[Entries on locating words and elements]

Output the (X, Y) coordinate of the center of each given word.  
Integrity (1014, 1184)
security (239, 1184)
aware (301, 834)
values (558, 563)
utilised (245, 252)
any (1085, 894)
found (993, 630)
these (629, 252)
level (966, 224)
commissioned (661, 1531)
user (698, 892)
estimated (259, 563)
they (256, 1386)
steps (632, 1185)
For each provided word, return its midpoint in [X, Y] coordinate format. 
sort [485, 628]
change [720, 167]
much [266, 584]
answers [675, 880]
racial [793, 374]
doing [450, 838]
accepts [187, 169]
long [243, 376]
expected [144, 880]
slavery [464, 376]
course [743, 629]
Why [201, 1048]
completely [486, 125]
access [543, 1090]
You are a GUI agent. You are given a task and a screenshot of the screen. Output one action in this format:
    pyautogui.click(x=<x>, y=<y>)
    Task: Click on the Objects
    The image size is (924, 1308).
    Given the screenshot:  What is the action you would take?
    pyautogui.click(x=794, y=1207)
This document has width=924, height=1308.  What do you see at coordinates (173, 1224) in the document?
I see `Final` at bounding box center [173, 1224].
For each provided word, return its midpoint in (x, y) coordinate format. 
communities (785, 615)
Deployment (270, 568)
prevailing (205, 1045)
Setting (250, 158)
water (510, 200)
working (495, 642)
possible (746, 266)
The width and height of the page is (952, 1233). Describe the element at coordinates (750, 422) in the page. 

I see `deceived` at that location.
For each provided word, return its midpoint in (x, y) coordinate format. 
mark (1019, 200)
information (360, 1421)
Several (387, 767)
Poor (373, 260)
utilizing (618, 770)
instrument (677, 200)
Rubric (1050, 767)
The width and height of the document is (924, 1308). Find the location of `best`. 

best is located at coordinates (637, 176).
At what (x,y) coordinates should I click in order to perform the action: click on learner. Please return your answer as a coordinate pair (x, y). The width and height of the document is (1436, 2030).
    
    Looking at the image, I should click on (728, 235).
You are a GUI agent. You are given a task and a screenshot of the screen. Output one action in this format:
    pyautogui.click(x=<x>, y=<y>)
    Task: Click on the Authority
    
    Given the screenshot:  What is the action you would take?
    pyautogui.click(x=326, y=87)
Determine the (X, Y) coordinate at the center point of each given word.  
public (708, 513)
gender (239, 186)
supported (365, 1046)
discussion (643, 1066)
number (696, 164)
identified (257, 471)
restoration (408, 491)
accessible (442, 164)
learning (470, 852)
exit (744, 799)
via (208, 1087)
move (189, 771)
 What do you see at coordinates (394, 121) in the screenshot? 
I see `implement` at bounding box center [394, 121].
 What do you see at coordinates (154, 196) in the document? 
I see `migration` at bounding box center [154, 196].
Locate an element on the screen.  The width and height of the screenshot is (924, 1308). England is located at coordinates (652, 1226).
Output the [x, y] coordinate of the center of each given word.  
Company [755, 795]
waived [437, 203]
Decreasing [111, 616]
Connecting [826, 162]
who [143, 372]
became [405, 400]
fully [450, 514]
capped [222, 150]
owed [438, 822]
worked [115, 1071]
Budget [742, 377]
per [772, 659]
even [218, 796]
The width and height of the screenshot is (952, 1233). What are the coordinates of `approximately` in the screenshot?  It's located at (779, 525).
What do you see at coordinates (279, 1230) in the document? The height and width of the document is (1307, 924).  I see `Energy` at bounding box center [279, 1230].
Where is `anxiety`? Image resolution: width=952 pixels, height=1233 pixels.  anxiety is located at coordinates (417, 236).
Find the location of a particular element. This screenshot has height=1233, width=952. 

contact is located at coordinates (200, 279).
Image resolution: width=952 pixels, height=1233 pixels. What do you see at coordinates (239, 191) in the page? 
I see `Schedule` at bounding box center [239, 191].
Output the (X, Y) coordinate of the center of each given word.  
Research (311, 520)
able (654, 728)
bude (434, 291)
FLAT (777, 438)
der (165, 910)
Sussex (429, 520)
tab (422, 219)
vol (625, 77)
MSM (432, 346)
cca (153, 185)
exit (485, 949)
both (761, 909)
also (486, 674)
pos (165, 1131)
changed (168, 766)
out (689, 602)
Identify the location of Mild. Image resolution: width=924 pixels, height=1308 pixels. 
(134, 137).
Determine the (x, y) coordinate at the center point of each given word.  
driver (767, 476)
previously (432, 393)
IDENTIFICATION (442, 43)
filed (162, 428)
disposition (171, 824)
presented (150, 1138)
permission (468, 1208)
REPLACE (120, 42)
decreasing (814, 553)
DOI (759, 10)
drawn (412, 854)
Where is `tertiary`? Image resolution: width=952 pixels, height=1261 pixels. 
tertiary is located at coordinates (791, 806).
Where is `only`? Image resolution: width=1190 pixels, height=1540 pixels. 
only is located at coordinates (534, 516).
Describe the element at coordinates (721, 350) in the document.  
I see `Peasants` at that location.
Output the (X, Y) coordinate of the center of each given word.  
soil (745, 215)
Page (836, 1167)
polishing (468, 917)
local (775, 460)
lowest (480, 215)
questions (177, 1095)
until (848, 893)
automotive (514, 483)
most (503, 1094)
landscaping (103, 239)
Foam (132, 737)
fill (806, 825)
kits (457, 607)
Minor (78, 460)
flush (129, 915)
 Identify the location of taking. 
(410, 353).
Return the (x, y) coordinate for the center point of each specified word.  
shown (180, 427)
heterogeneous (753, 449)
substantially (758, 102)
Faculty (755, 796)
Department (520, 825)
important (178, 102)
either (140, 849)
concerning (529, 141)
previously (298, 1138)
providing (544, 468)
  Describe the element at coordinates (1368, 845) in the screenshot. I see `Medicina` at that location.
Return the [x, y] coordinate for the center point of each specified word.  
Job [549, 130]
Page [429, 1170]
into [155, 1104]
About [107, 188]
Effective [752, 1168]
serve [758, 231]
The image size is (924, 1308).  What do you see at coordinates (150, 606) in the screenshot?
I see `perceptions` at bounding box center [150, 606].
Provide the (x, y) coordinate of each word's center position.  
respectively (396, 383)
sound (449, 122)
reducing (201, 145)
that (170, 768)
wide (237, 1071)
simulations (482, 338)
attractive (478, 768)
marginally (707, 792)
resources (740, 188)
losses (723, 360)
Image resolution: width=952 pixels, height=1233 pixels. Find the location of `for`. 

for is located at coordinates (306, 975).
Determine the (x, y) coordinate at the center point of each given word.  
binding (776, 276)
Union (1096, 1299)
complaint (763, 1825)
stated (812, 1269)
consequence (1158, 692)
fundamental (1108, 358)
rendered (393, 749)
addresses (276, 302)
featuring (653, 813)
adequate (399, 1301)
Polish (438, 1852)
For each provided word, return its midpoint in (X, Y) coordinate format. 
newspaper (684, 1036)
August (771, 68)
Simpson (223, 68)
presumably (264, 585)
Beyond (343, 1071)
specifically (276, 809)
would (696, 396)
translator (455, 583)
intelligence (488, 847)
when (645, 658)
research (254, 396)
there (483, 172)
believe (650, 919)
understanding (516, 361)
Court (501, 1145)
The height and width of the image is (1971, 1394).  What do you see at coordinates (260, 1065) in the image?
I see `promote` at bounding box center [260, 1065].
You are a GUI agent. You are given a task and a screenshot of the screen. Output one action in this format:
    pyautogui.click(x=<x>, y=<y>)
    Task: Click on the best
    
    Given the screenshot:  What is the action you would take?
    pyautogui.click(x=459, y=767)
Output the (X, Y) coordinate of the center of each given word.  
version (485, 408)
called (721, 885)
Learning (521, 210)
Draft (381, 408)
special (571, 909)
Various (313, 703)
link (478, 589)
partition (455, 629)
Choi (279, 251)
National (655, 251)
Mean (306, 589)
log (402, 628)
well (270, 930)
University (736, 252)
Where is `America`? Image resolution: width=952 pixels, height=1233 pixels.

### [AIM OF THE TASK]
Rewrite the listing above in full, substituting "center point" for every "midpoint" and leaving everything else unchanged.

### [OUTPUT FOR THIS EXERCISE]
Output the (X, Y) coordinate of the center of each given word.  
Integrity (1014, 1184)
security (239, 1184)
aware (301, 834)
values (558, 563)
utilised (245, 252)
any (1085, 894)
found (993, 630)
these (629, 252)
level (966, 224)
commissioned (661, 1531)
user (698, 892)
estimated (259, 563)
they (256, 1386)
steps (632, 1185)
For each provided word, return its center point in [X, Y] coordinate format. 
sort [485, 628]
change [720, 167]
much [266, 584]
answers [675, 880]
racial [793, 374]
doing [450, 838]
accepts [187, 169]
long [243, 376]
expected [144, 880]
slavery [464, 376]
course [743, 629]
Why [201, 1048]
completely [486, 125]
access [543, 1090]
You are a GUI agent. You are given a task and a screenshot of the screen. Output one action in this format:
    pyautogui.click(x=<x>, y=<y>)
    Task: Click on the Objects
    The image size is (924, 1308).
    Given the screenshot:  What is the action you would take?
    pyautogui.click(x=794, y=1207)
This document has width=924, height=1308.  What do you see at coordinates (173, 1224) in the document?
I see `Final` at bounding box center [173, 1224].
For each provided word, return its center point in (x, y) coordinate format. 
communities (785, 615)
Deployment (270, 568)
prevailing (205, 1045)
Setting (250, 158)
water (510, 200)
working (495, 642)
possible (746, 266)
The width and height of the page is (952, 1233). Describe the element at coordinates (750, 422) in the page. 

I see `deceived` at that location.
For each provided word, return its center point in (x, y) coordinate format. 
mark (1019, 200)
information (360, 1421)
Several (387, 767)
Poor (373, 260)
utilizing (618, 770)
instrument (677, 200)
Rubric (1050, 767)
The width and height of the document is (924, 1308). Find the location of `best`. 

best is located at coordinates (637, 176).
At what (x,y) coordinates should I click in order to perform the action: click on learner. Please return your answer as a coordinate pair (x, y). The width and height of the document is (1436, 2030).
    
    Looking at the image, I should click on (728, 235).
You are a GUI agent. You are given a task and a screenshot of the screen. Output one action in this format:
    pyautogui.click(x=<x>, y=<y>)
    Task: Click on the Authority
    
    Given the screenshot:  What is the action you would take?
    pyautogui.click(x=326, y=87)
Determine the (X, Y) coordinate at the center point of each given word.  
public (708, 513)
gender (239, 186)
supported (365, 1046)
discussion (643, 1066)
number (696, 164)
identified (257, 471)
restoration (408, 491)
accessible (442, 164)
learning (470, 852)
exit (744, 799)
via (208, 1087)
move (189, 771)
 What do you see at coordinates (394, 121) in the screenshot? 
I see `implement` at bounding box center [394, 121].
 What do you see at coordinates (154, 196) in the document? 
I see `migration` at bounding box center [154, 196].
Locate an element on the screen.  The width and height of the screenshot is (924, 1308). England is located at coordinates (652, 1226).
Output the [x, y] coordinate of the center of each given word.  
Company [755, 795]
waived [437, 203]
Decreasing [111, 616]
Connecting [826, 162]
who [143, 372]
became [405, 400]
fully [450, 514]
capped [222, 150]
owed [438, 822]
worked [115, 1071]
Budget [742, 377]
per [772, 659]
even [218, 796]
The width and height of the screenshot is (952, 1233). What are the coordinates of `approximately` in the screenshot?  It's located at (779, 525).
What do you see at coordinates (279, 1230) in the document? The height and width of the document is (1307, 924).  I see `Energy` at bounding box center [279, 1230].
Where is `anxiety`? Image resolution: width=952 pixels, height=1233 pixels.  anxiety is located at coordinates (417, 236).
Find the location of a particular element. This screenshot has height=1233, width=952. 

contact is located at coordinates (200, 279).
Image resolution: width=952 pixels, height=1233 pixels. What do you see at coordinates (239, 191) in the page? 
I see `Schedule` at bounding box center [239, 191].
Output the (X, Y) coordinate of the center of each given word.  
Research (311, 520)
able (654, 728)
bude (434, 291)
FLAT (777, 438)
der (165, 910)
Sussex (429, 520)
tab (422, 219)
vol (625, 77)
MSM (432, 346)
cca (153, 185)
exit (485, 949)
both (761, 909)
also (486, 674)
pos (165, 1131)
changed (168, 766)
out (689, 602)
Identify the location of Mild. Image resolution: width=924 pixels, height=1308 pixels. 
(134, 137).
Determine the (x, y) coordinate at the center point of each given word.  
driver (767, 476)
previously (432, 393)
IDENTIFICATION (442, 43)
filed (162, 428)
disposition (171, 824)
presented (150, 1138)
permission (468, 1208)
REPLACE (120, 42)
decreasing (814, 553)
DOI (759, 10)
drawn (412, 854)
Where is `tertiary`? Image resolution: width=952 pixels, height=1261 pixels. 
tertiary is located at coordinates (791, 806).
Where is `only`? Image resolution: width=1190 pixels, height=1540 pixels. 
only is located at coordinates (534, 516).
Describe the element at coordinates (721, 350) in the document.  
I see `Peasants` at that location.
Output the (X, Y) coordinate of the center of each given word.  
soil (745, 215)
Page (836, 1167)
polishing (468, 917)
local (775, 460)
lowest (480, 215)
questions (177, 1095)
until (848, 893)
automotive (514, 483)
most (503, 1094)
landscaping (103, 239)
Foam (132, 737)
fill (806, 825)
kits (457, 607)
Minor (78, 460)
flush (129, 915)
 Identify the location of taking. 
(410, 353).
Return the (x, y) coordinate for the center point of each specified word.  
shown (180, 427)
heterogeneous (753, 449)
substantially (758, 102)
Faculty (755, 796)
Department (520, 825)
important (178, 102)
either (140, 849)
concerning (529, 141)
previously (298, 1138)
providing (544, 468)
  Describe the element at coordinates (1368, 845) in the screenshot. I see `Medicina` at that location.
Return the [x, y] coordinate for the center point of each specified word.  
Job [549, 130]
Page [429, 1170]
into [155, 1104]
About [107, 188]
Effective [752, 1168]
serve [758, 231]
The image size is (924, 1308).  What do you see at coordinates (150, 606) in the screenshot?
I see `perceptions` at bounding box center [150, 606].
Provide the (x, y) coordinate of each word's center position.  
respectively (396, 383)
sound (449, 122)
reducing (201, 145)
that (170, 768)
wide (237, 1071)
simulations (482, 338)
attractive (478, 768)
marginally (707, 792)
resources (740, 188)
losses (723, 360)
Image resolution: width=952 pixels, height=1233 pixels. Find the location of `for`. 

for is located at coordinates (306, 975).
Determine the (x, y) coordinate at the center point of each given word.  
binding (776, 276)
Union (1096, 1299)
complaint (763, 1825)
stated (812, 1269)
consequence (1158, 692)
fundamental (1108, 358)
rendered (393, 749)
addresses (276, 302)
featuring (653, 813)
adequate (399, 1301)
Polish (438, 1852)
For each provided word, return its center point in (X, Y) coordinate format. 
newspaper (684, 1036)
August (771, 68)
Simpson (223, 68)
presumably (264, 585)
Beyond (343, 1071)
specifically (276, 809)
would (696, 396)
translator (455, 583)
intelligence (488, 847)
when (645, 658)
research (254, 396)
there (483, 172)
believe (650, 919)
understanding (516, 361)
Court (501, 1145)
The height and width of the image is (1971, 1394).  What do you see at coordinates (260, 1065) in the image?
I see `promote` at bounding box center [260, 1065].
You are a GUI agent. You are given a task and a screenshot of the screen. Output one action in this format:
    pyautogui.click(x=<x>, y=<y>)
    Task: Click on the best
    
    Given the screenshot:  What is the action you would take?
    pyautogui.click(x=459, y=767)
Output the (X, Y) coordinate of the center of each given word.  
version (485, 408)
called (721, 885)
Learning (521, 210)
Draft (381, 408)
special (571, 909)
Various (313, 703)
link (478, 589)
partition (455, 629)
Choi (279, 251)
National (655, 251)
Mean (306, 589)
log (402, 628)
well (270, 930)
University (736, 252)
Where is `America`? Image resolution: width=952 pixels, height=1233 pixels.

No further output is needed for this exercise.